Kahaani Ghar Ghar Ki!
For Jordanian youth, an Arabised entertainment channel called ‘MBC Bollywood’, launched in 2013 by the Middle East Broadcasting Center (MBC), has played a major role in making Bollywood a household name. The channel broadcasts Bollywood films, entertainment shows and daily soaps from India. All the content is dubbed in Arabic.
And this has helped Indians find an easy connection with the locals. Among the few Indians who have made Jordan their home is Rashmi Yeolekar. A 35-year-old trained dancer in Bharatnatyam, who conducts Bollywood dance classes under the name ‘Bollywood Mudra Amman’. Rashmi moved here in 2017 from the United Kingdom with her Italian husband Alberto Quaggiotto, who heads modern languages at the International Community School (ICS). Interestingly, Abdul Hadi Nahleh, a Palestinian-Jordanian in the UK suggested the idea and connected Rashmi with local dancers in Jordan. Rashmi lined up a few workshops even before landing in Jordan. That kickstarted her journey, in which she has already trained hundreds of students in the last two years. This includes locals and expats from India and Pakistan.
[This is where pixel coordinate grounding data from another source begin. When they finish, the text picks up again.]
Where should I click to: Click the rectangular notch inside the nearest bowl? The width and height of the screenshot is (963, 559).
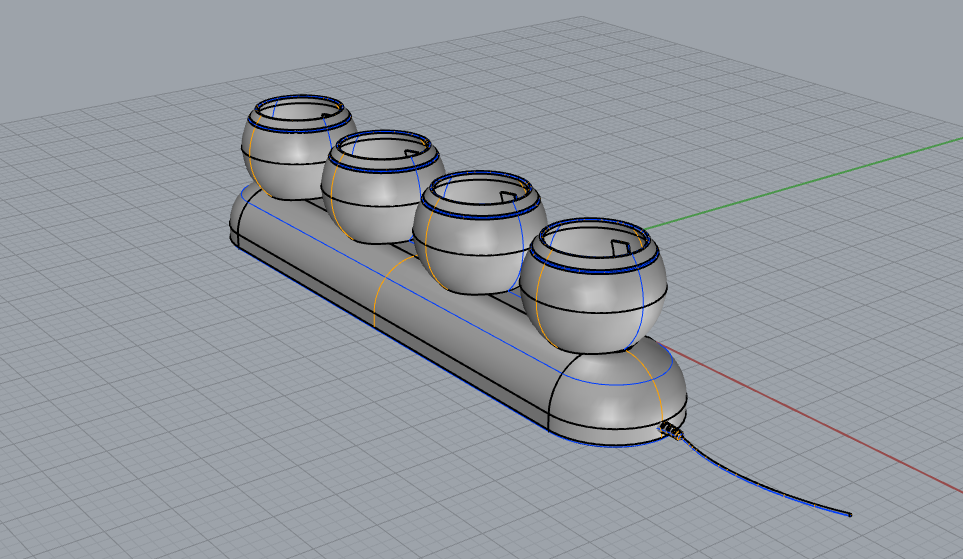click(620, 245)
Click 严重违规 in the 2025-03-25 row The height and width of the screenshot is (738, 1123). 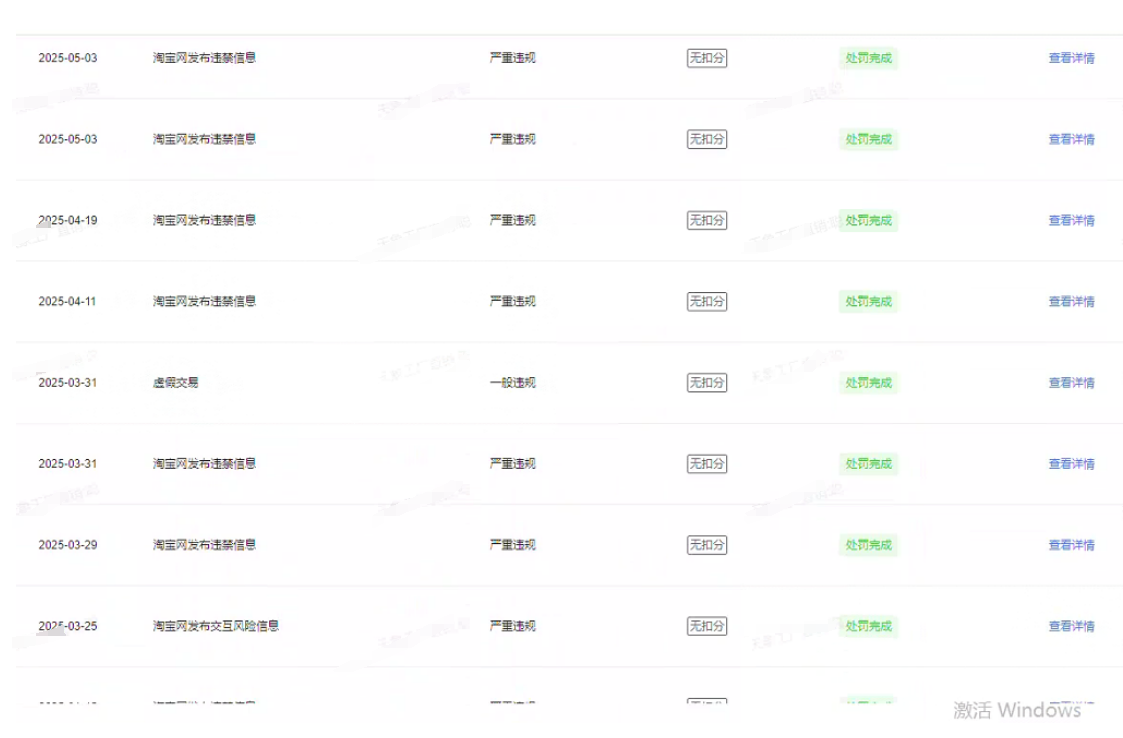click(x=512, y=626)
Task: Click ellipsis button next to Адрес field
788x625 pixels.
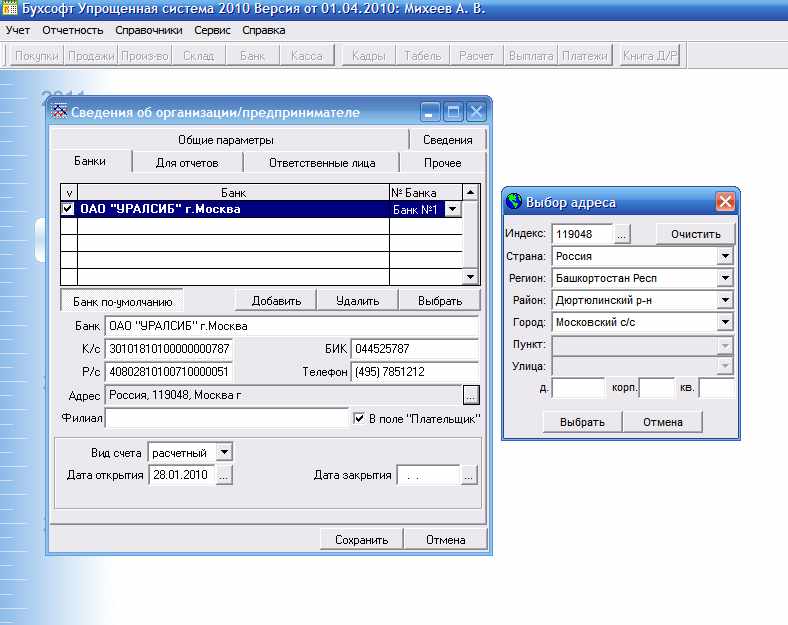Action: [471, 395]
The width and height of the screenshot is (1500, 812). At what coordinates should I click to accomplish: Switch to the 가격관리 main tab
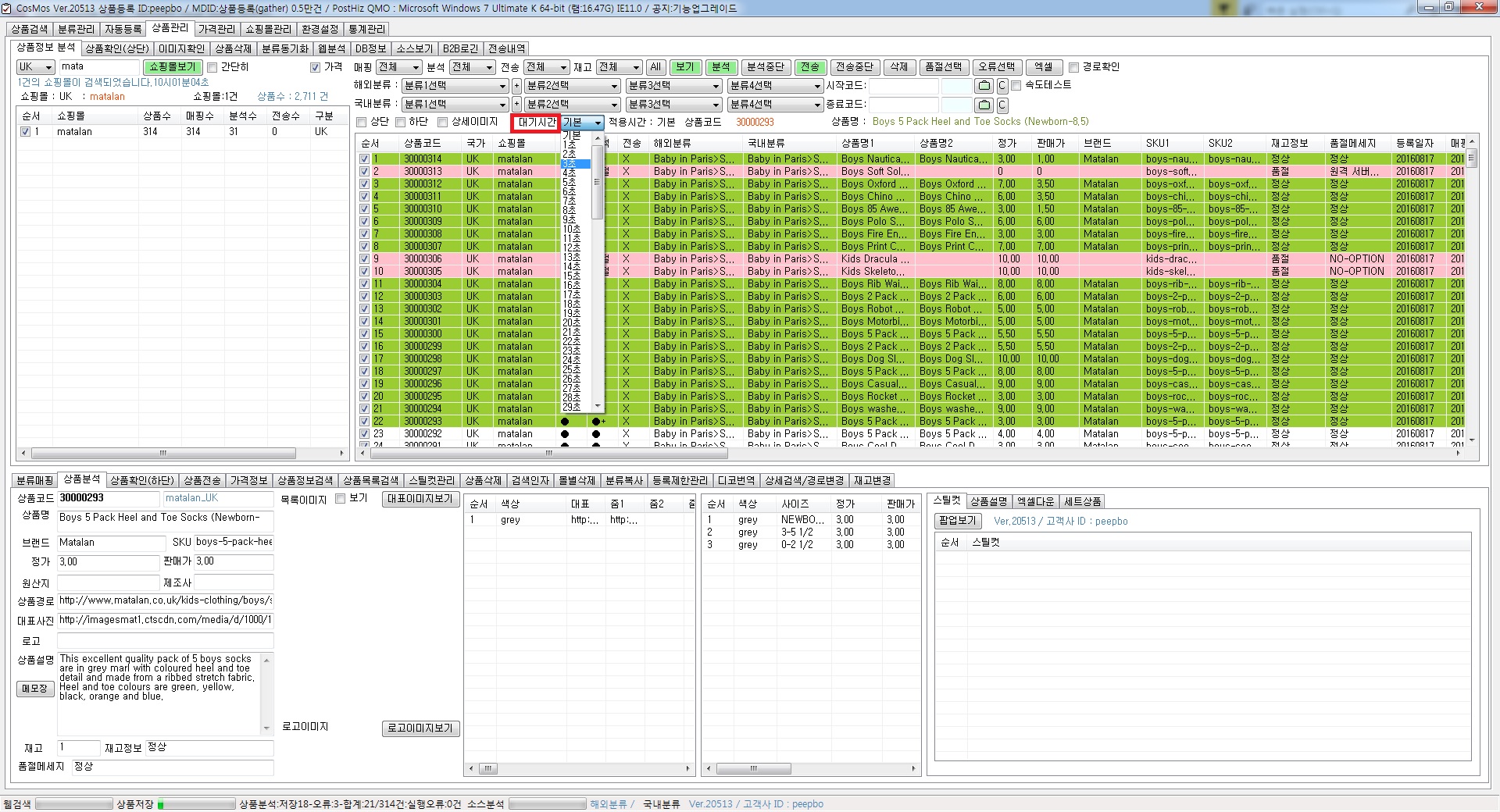(216, 29)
“My aim is to introduce them to the authentic Indian dance culture through Bollywood,” explains Rashmi adding that the locals are pleasantly surprised when they realise that Bollywood dance is not only about latkaas and jhatkaas. Rashmi feels quite vindicated when her students learn that one can tell a story and express through dance. Although, her biggest challenge is to explain the technical and cultural background of dance in India, which is also integral to Bollywood.
Less is more
Among the sporadic events held by the Indian mission in Amman to cross-promote art and culture is the ‘Bollywood Film Nite’. In February 2018, screening of Akshay Kumar starrer Padman was organised by the Indian embassy and the Ministry of Tourism in Amman.
Despite its growing popularity, only a handful of Bollywood films have been shot in Jordan so far. Hrithik Roshan starrer Krrish 3 and director Pooja Bhatt’s Kajraare were the only two films shot in Jordan in the last few years. There aren’t too many star sightings as well. Priyanka Chopra visited Amman on a goodwill mission back in September 2017 to meet Syrian refugee kids.
Only a select few Bollywood films release in Amman. They are screened with Arabic subtitles, but the tickets are steeply priced (7 to 10 Jordanian Dinar), most prefer to consume the content on television or online.
Jordan’s love for Bollywood is old, but it hasn’t been all too consistent. However, with desis like Rashmi and locals like Ahmed and Waed, Bollywood song and dance is certainly here to stay.
Ronak Kotecha is a film critic and expert on all things Bollywood from Mumbai and Dubai.